── Records supplied

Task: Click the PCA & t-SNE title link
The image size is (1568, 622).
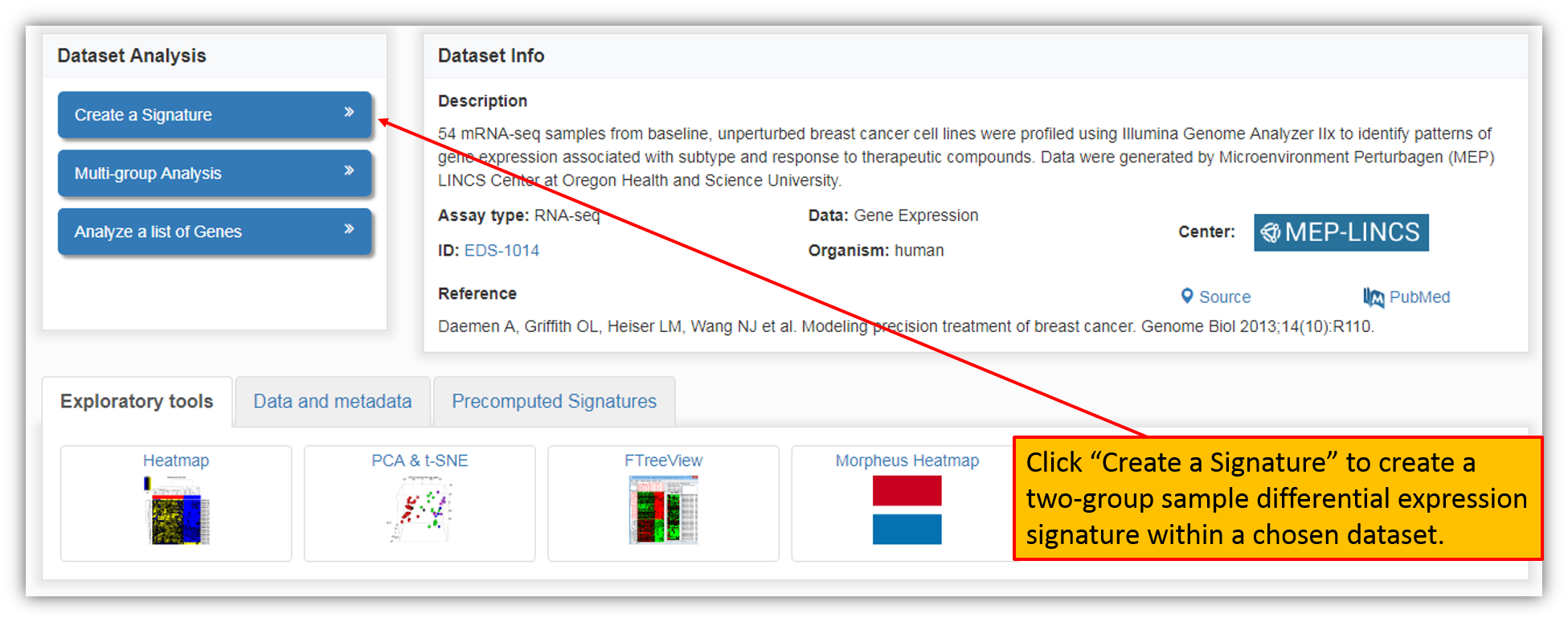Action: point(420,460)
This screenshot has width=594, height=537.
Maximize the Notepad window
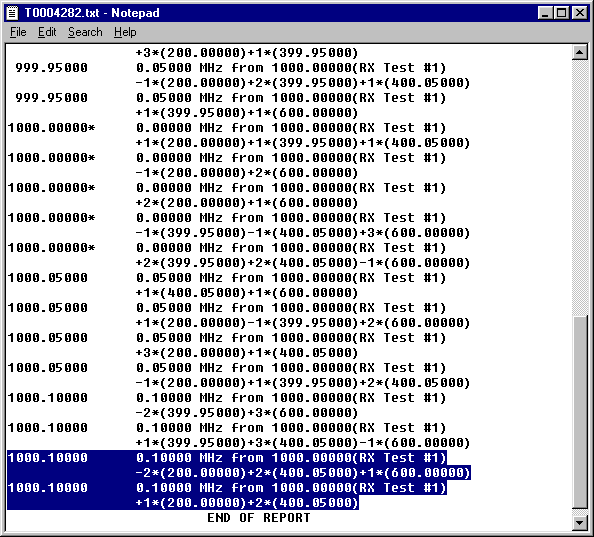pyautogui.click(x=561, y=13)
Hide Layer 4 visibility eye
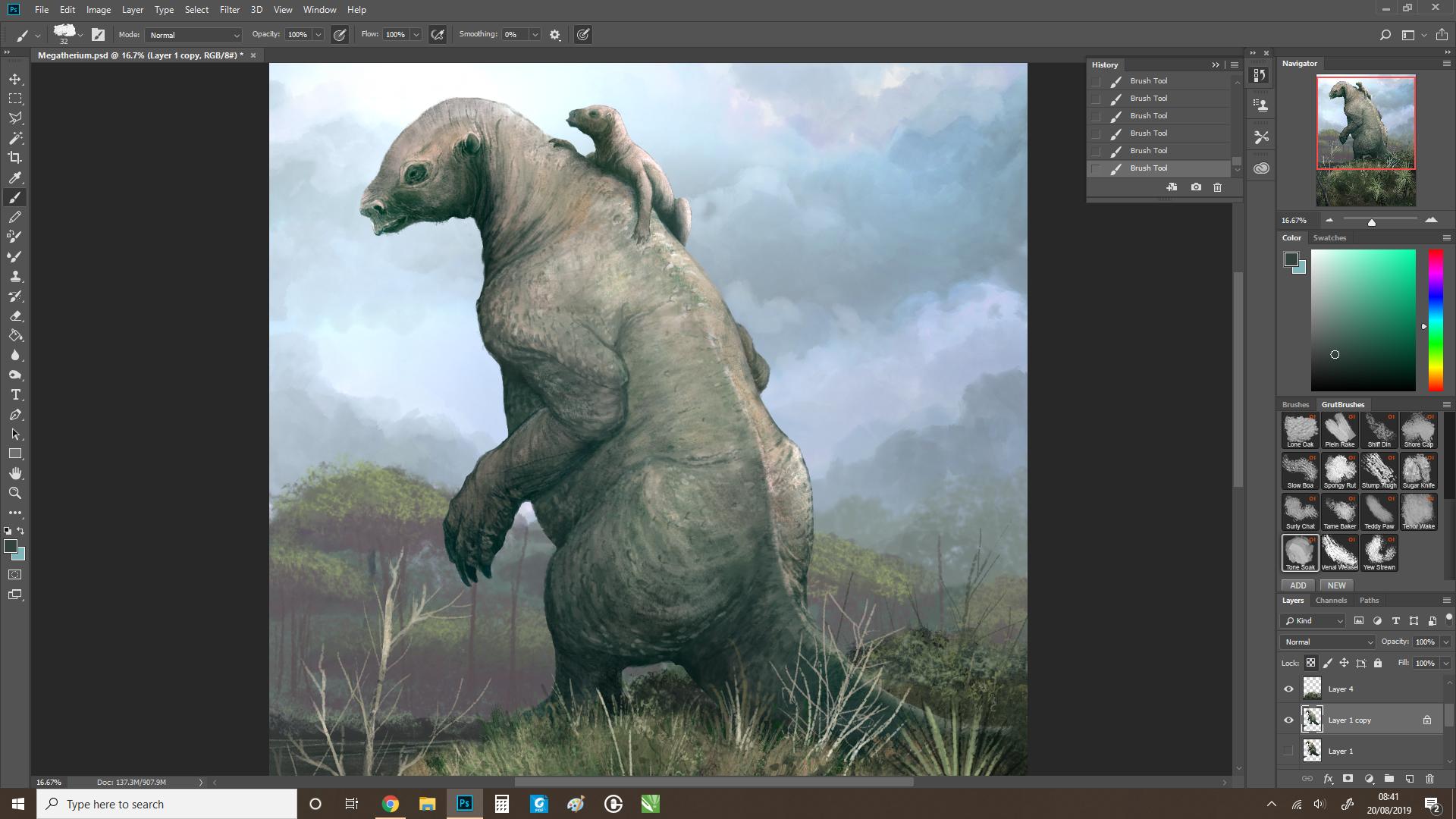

────
── Records supplied

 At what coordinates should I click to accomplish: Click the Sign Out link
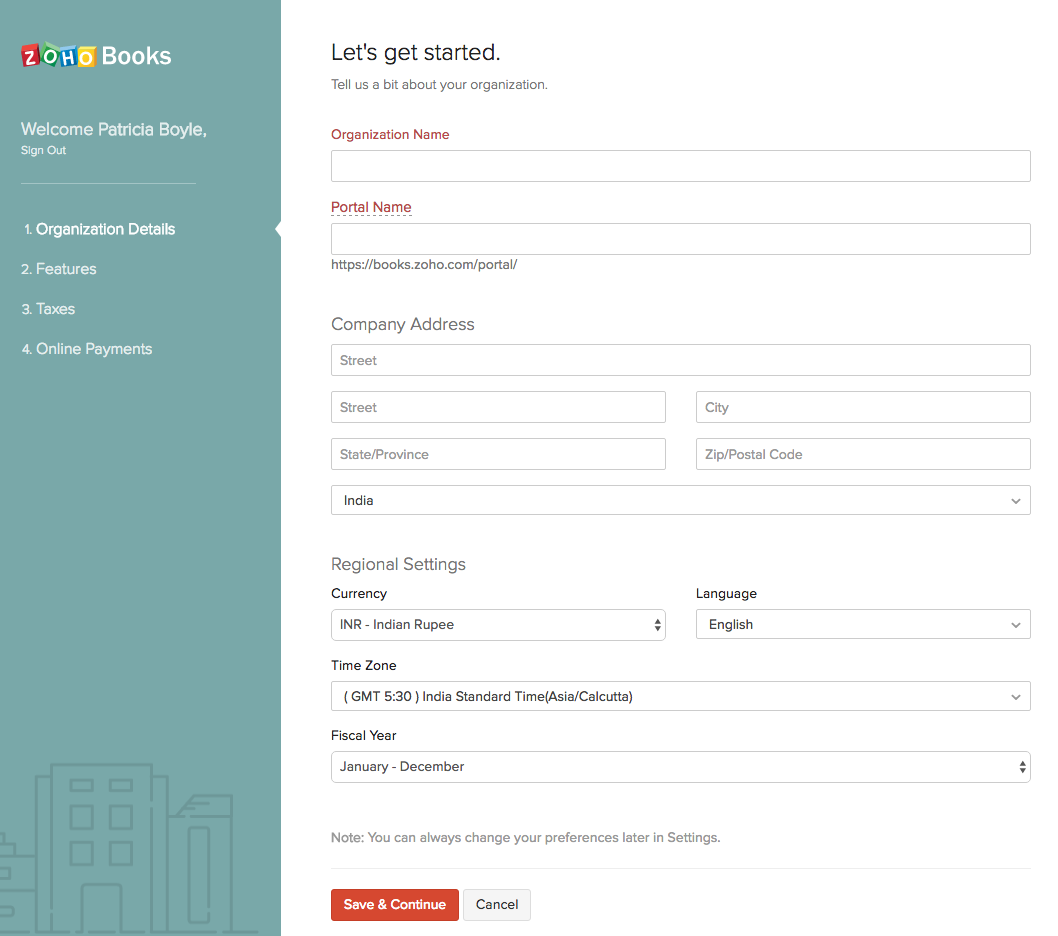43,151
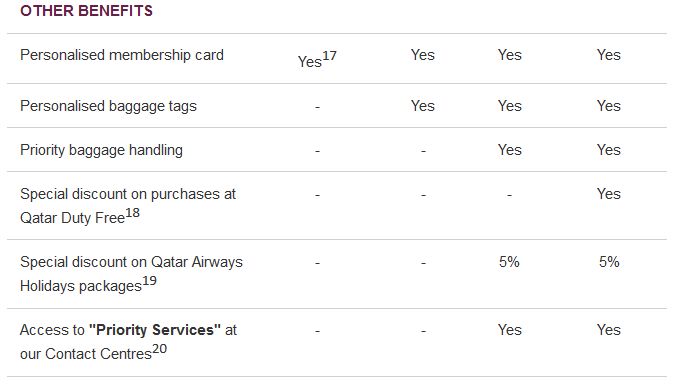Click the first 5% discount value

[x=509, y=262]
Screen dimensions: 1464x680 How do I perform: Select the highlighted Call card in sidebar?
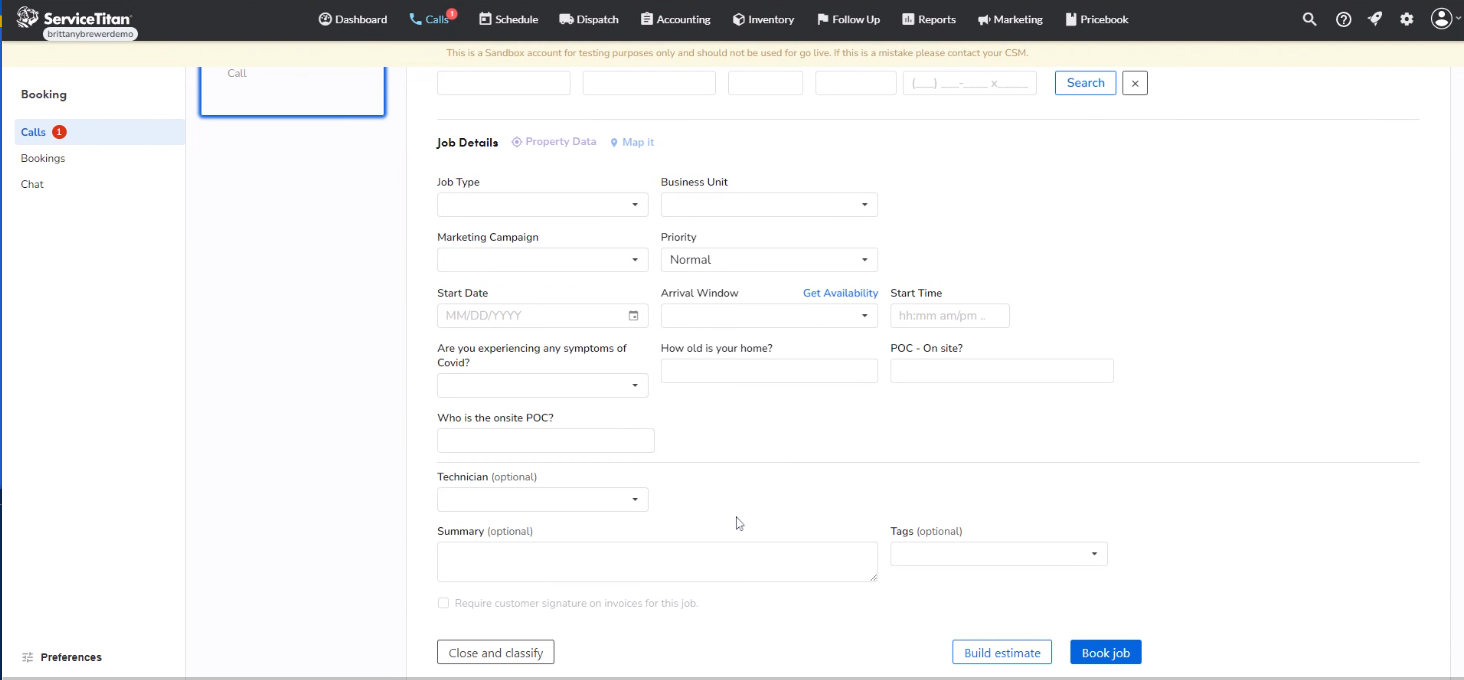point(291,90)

────

• Work to complete
Skip every picture, and restate word for word only the lines above from the line containing "This screenshot has width=594, height=537." to the line containing "Hide Layer 4 visibility eye", both of them included.

• Solved problem
This screenshot has width=594, height=537.
Maximize the Notepad window
pyautogui.click(x=561, y=13)
Hide Layer 4 visibility eye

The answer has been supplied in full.